**Data to use:**
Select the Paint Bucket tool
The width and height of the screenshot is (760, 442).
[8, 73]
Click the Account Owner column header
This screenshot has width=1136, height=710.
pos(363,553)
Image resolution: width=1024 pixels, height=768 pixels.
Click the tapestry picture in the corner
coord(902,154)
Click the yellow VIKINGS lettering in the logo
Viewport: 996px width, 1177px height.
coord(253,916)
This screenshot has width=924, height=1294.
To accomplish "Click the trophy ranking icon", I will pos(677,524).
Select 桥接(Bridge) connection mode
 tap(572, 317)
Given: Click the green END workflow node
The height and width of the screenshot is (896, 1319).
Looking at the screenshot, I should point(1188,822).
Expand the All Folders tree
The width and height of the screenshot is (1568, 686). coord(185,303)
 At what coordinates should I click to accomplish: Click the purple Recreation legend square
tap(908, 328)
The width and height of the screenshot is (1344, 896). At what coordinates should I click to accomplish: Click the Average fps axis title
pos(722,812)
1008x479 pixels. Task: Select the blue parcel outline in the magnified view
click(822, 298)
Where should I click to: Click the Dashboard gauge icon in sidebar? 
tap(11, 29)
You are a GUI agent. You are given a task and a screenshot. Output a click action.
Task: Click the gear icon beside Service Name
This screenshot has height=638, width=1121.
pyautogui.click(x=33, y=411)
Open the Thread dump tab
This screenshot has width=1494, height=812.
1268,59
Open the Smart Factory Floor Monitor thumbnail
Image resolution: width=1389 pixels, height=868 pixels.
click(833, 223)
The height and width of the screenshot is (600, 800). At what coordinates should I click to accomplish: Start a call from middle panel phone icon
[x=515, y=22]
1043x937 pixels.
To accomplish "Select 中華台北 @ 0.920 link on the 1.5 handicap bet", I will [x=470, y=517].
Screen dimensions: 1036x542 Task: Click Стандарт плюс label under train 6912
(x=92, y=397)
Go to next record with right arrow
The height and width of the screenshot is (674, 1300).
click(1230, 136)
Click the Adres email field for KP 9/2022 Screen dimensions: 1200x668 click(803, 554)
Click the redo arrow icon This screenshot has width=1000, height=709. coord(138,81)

**Exercise description:** Each line of the entries that holds "will" should be counted, and only the total given.

**Written solution:** 2